Regrettably, the complaint rehashes tired and failed arguments made elsewhere, such as in a judicial reapportionment case in Terrebone Parish, and cast racial insinuations where none exist, such as the debate over whether current Chief Justice Bernette Johnson qualified to assume that post. The only potentially valid point it may raise comes from possible lack of equiproportional districts, but jurisprudence gives states fairly substantial latitude on this issue for drawing lines for this kind of district, so even if the current map were found unconstitutional for this reason, relatively similar districts could be drawn that would not necessitate production of two minority-majority districts.
But if you think this attempt to usurp constitutional authority from the people’s ability to make democratic decisions questionable, consider the ongoing saga of Ronnie Anderson, who is black and whose lawyer Niles Haymer keeps insisting his client can’t get a fair shake in in East Feliciana Parish because its courthouse has a statue honoring the Confederacy outside.
A district judge laughed out of court the illogical and silly argumentation behind that, and now a state appellate court did the same, unusually without comment despite a 2-1 vote.
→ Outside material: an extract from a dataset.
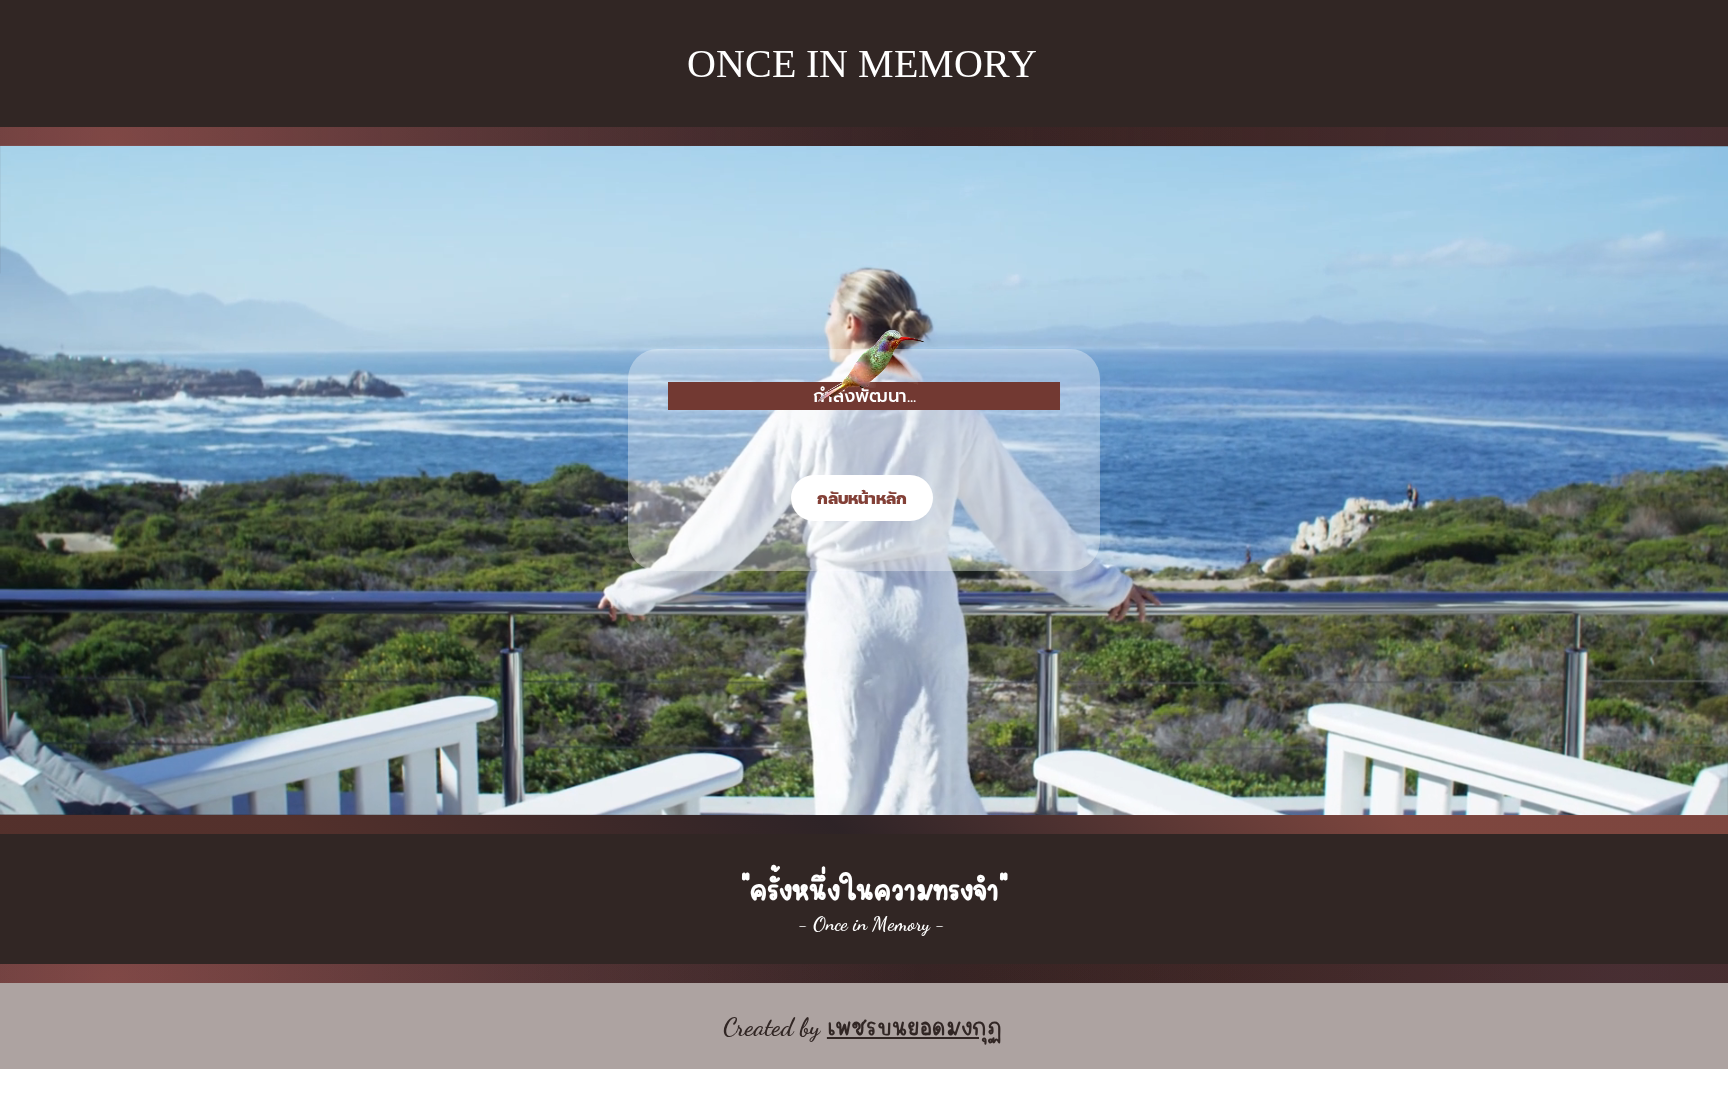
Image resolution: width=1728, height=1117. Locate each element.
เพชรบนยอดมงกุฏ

This follows the recent trend of Louisiana courts in deciding that the meting of justice has everything to do with the conduct of the state’s representatives and juries and nothing to do with symbols that invite a multitude of interpretations – if anybody even notices their presences – in the nearby area outside the courtroom.
There’s no racism in either of these episodes. Instead, special interests who keep losing elections because they have inferior arguments on the issues and lawyers wanting to make a name for themselves want to circumvent the system to get some wins. Reasonable and informed judges likely will thwart their attempts.